EXERCISE INSTRUCTIONS: Can you write these records out again with "Image resolution" swapped for "Display size" everywhere and nothing else changed?

ITEMS:

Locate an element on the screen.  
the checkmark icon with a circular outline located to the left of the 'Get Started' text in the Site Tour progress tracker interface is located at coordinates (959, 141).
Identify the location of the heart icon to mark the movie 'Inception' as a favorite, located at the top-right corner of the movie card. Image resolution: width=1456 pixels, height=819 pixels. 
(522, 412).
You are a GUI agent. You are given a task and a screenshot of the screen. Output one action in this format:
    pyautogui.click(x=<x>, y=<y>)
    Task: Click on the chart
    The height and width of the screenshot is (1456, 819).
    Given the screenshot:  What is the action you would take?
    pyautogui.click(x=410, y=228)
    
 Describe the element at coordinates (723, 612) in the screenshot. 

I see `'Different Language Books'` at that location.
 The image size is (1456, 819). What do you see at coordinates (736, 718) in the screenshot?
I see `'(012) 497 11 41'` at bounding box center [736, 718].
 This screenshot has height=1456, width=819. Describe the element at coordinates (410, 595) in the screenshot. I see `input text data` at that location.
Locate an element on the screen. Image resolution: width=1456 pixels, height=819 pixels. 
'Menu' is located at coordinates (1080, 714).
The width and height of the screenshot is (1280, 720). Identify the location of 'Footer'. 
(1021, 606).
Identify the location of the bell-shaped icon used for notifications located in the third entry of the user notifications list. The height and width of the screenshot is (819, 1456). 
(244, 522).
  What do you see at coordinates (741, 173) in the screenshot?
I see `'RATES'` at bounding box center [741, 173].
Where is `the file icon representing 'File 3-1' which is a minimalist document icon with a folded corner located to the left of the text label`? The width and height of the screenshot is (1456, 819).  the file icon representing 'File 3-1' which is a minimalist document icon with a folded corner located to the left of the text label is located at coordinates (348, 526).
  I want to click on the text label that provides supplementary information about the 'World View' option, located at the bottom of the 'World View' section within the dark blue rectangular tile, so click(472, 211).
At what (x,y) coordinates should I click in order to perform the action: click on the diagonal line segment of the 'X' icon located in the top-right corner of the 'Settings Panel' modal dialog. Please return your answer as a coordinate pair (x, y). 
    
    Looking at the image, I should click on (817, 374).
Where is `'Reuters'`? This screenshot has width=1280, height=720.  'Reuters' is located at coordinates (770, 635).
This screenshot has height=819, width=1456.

SOLUTION TO THIS TASK:
Locate an element on the screen.  
the checkmark icon with a circular outline located to the left of the 'Get Started' text in the Site Tour progress tracker interface is located at coordinates (959, 141).
Identify the location of the heart icon to mark the movie 'Inception' as a favorite, located at the top-right corner of the movie card. Display size: width=1456 pixels, height=819 pixels. 
(522, 412).
You are a GUI agent. You are given a task and a screenshot of the screen. Output one action in this format:
    pyautogui.click(x=<x>, y=<y>)
    Task: Click on the chart
    The height and width of the screenshot is (1456, 819).
    Given the screenshot:  What is the action you would take?
    pyautogui.click(x=410, y=228)
    
 Describe the element at coordinates (723, 612) in the screenshot. 

I see `'Different Language Books'` at that location.
 The image size is (1456, 819). What do you see at coordinates (736, 718) in the screenshot?
I see `'(012) 497 11 41'` at bounding box center [736, 718].
 This screenshot has height=1456, width=819. Describe the element at coordinates (410, 595) in the screenshot. I see `input text data` at that location.
Locate an element on the screen. Display size: width=1456 pixels, height=819 pixels. 
'Menu' is located at coordinates (1080, 714).
The width and height of the screenshot is (1280, 720). Identify the location of 'Footer'. 
(1021, 606).
Identify the location of the bell-shaped icon used for notifications located in the third entry of the user notifications list. The height and width of the screenshot is (819, 1456). 
(244, 522).
  What do you see at coordinates (741, 173) in the screenshot?
I see `'RATES'` at bounding box center [741, 173].
Where is `the file icon representing 'File 3-1' which is a minimalist document icon with a folded corner located to the left of the text label`? The width and height of the screenshot is (1456, 819).  the file icon representing 'File 3-1' which is a minimalist document icon with a folded corner located to the left of the text label is located at coordinates (348, 526).
  I want to click on the text label that provides supplementary information about the 'World View' option, located at the bottom of the 'World View' section within the dark blue rectangular tile, so click(472, 211).
At what (x,y) coordinates should I click in order to perform the action: click on the diagonal line segment of the 'X' icon located in the top-right corner of the 'Settings Panel' modal dialog. Please return your answer as a coordinate pair (x, y). 
    
    Looking at the image, I should click on (817, 374).
Where is `'Reuters'`? This screenshot has width=1280, height=720.  'Reuters' is located at coordinates (770, 635).
This screenshot has height=819, width=1456.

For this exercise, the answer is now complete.